From his Slate Q&A with Isaac Chotiner:
[Chotiner:] Everywhere I look—from Brexit to Hungary to the rise of a populist government in Italy to Marine Le Pen making the final round in France to what’s happening in Germany right now—it all seems to fit under a similar rubric, which is the rise of right-wing populism. Do you think it’s helpful to put all of these events under the same rubric?Visit Adam Tooze's website.

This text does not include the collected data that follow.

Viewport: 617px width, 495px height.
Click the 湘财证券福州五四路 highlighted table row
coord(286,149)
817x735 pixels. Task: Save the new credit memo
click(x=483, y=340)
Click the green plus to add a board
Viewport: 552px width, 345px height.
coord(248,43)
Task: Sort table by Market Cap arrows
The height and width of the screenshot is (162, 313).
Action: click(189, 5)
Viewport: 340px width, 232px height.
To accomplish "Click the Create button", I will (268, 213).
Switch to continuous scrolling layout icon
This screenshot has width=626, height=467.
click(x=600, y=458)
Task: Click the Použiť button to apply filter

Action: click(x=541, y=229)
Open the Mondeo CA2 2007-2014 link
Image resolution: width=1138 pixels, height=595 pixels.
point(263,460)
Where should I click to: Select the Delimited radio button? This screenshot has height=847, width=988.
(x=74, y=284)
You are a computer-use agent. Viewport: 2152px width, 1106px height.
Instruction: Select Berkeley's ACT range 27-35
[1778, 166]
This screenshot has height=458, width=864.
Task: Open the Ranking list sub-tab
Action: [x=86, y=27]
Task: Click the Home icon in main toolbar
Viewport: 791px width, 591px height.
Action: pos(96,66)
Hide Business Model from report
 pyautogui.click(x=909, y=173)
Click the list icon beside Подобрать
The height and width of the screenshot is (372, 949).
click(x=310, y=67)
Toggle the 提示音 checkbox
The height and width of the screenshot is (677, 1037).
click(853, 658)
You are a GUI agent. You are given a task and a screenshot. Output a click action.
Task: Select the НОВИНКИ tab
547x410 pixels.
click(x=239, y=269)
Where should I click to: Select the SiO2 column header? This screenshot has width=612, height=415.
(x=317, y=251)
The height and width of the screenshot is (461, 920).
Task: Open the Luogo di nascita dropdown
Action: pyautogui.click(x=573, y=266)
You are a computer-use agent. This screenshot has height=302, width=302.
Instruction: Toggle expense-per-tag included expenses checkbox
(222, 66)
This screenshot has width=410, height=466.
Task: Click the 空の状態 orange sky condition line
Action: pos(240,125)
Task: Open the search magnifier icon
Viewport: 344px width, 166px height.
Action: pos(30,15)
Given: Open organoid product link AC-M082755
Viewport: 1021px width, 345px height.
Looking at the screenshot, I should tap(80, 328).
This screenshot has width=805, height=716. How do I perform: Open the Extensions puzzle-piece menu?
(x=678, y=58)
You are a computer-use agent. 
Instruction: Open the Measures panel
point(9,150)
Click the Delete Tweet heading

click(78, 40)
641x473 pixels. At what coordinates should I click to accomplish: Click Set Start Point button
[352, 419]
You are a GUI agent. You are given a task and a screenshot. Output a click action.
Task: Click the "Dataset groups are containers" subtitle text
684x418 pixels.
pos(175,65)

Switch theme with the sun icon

I’m not very compelled by the populism argument. I mean, I think at this point it’s become so much of a meme that it’s beginning to act into the world. Some of the protagonists do identify themselves as populist and they’ve been labeled as such, and so that labeling and that self-identification is beginning to exert effect. What I would agree with is to say that Europe, like the United States, has been subject to some common shocks, and the common shocks one might think of as being things like the financial crisis or the spectacular derailment of Western policy in the Middle East, in North Africa, in Western Asia, and that then creates flows of people and challenges that all these different countries and the EU, NATO, organizations like that, have to deal with.
When those sorts of entities are exposed to those kinds of common shocks, then what you see is national fault lines, national fragilities, manifesting themselves across all of those countries at the same time.
The Brexit disaster is completely predictable given the ambiguities of the relationship of right-wing Brits—and indeed left-wing Brits—to the EU. Now, that’s a completely different phenomenon from reservoirs of extreme nationalist public opinion in Hungary, which draw their historical inspiration from memes and themes of national persecution, which go all the way back to World War I and the dramatic aftermath of World War I. Modern Hungary is a shadow of what it once was, and has been throughout the 20th century, and at certain moments, nationalist politicians in Hungary can mobilize that.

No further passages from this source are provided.